Keep your eyes on the message 
I think the best presentation advice I received was from another TED, Ted Herman. After hearing me speak as a graduate student on one of my work, he told me: "Focus on the message. Give your presentation with the sole goal to teach, and not to impress."

If you worry about impressing the audience in a presentation, then your ego gets in the way, you get self-conscious. You start questioning "Did I say that right? Was I too slow? Am I perceived as confident enough? etc." This will get you nervous and self-doubting. If you focus on the message, you will get your point across, even if it takes flapping your arms wildly. And if your content is good, it will impress people after all. As Anderson says "Presentations rise or fall on the quality of the idea, the narrative, and the passion of the speaker. It’s about substance, not speaking style or multimedia pyrotechnics."

Focusing on the message is hard to do using Powerpoint/Keynote. Powerpoint makes it easy to lose the focus on the message. By writing slide after slide and getting things stylistically right (which Powerpoint facilitates immensely), you get the false-sense of security that you are communicating the content. To avoid this and to force yourself to focus on the message/content, you should prepare the story and outline of the talk first in your mind, before sitting down to prepare the slides. How would you give this talk if you were forced not to use any slides. Thinking this way and purposefully omitting the slides as crutches will help you learn, discover, and hone your message. (More on this below, where I talk about framing the talk.)

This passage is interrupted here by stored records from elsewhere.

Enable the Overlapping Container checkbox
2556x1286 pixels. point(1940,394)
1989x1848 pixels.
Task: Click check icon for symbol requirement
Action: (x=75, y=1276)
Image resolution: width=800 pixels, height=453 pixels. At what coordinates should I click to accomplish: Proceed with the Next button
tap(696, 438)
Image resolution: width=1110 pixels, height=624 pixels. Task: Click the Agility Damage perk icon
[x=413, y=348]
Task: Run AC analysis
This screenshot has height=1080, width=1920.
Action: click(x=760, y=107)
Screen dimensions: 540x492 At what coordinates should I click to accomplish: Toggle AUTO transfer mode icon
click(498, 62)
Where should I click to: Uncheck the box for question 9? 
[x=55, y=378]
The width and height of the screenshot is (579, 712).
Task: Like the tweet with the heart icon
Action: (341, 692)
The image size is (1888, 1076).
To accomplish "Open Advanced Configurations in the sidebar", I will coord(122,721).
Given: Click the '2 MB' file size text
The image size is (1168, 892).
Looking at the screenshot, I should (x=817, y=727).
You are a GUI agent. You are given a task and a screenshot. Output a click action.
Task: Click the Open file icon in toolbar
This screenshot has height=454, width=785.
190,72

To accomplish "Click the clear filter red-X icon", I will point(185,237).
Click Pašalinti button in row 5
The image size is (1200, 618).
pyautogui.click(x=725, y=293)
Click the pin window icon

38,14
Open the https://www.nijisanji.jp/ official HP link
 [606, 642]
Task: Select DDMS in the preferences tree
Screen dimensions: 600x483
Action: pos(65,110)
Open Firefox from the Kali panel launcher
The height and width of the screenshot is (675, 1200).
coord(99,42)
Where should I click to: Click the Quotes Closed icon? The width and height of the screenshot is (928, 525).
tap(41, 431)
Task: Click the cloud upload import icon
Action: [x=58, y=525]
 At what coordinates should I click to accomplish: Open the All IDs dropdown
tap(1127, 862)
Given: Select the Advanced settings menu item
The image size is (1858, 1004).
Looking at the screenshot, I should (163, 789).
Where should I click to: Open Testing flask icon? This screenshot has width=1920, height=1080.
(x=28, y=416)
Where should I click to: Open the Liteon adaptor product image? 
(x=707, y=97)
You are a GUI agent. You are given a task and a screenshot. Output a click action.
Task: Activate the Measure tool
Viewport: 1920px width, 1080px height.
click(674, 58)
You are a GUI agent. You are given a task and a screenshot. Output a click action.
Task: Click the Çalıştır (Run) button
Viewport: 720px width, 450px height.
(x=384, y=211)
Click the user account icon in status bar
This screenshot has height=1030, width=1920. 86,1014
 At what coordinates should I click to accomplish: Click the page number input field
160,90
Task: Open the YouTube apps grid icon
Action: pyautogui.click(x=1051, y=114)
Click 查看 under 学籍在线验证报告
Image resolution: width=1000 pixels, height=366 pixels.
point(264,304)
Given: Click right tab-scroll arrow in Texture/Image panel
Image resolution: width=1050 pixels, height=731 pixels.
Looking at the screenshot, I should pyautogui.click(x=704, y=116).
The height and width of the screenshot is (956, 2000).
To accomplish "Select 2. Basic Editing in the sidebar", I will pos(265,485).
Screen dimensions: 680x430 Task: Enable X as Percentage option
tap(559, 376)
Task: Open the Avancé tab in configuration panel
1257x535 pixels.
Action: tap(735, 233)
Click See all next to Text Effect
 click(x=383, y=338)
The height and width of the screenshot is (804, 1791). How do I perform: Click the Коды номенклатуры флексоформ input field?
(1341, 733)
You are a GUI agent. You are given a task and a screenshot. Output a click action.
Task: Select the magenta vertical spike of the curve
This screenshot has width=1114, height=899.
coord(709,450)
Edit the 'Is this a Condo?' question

To reiterate what I said in the beginning of the post, presentation is not a soft skill and requires a lot of brains. In order to produce a clear and condensed message, you need to learn how to abstract the most important lessons from all the work you did. This requires you to first process and internalize your work really well. You should omit a lot of incidental details, and provide a condensed message in a conference presentation or job talk. These talks are there to whet people's appetites and get them to read your papers. This does not mean that these talks should omit technical content. On the contrary they should include technical content that communicates the essence of your technical contribution in a clear and accessible manner.

Frame your talk well

And from my PhD advisor, Anish Arora, I learned how to frame a talk well. Framing means finding the right place to begin and developing the right story and context to pitch the ideas.

When we meet to discuss how to present our work, Anish would declare "let's try to understand what we did in this work". Wow! He was totally comfortable accepting that we could understand our work better, and the context at which we started and performed the work is not necessarily the best context with which we present the work. From Anish, I learned that it is OK to search for a new perspective and a better context to frame and present the work.

In fact, your best presentations are which you also learn and get a new appreciation of your work. If you get that new understanding of your work, that is a good indication that you did enough to frame your work, and you achieved a good understanding and focusing of your message.

Related links

How to package your ideas using the Winston star

Presentation skills is somewhat related to writing skills. So most of the advice here also applies to writing. Similarly some of the advise on writing also applies to preparing a presentation.
How to write your research paper
How I write

What is the biggest rock?
You can get the style right, and give a content-free and superficially interesting talk. But as Lincoln said: "You can fool all the people some of the time and some of the people all of the time, but you cannot fool all the people all the time."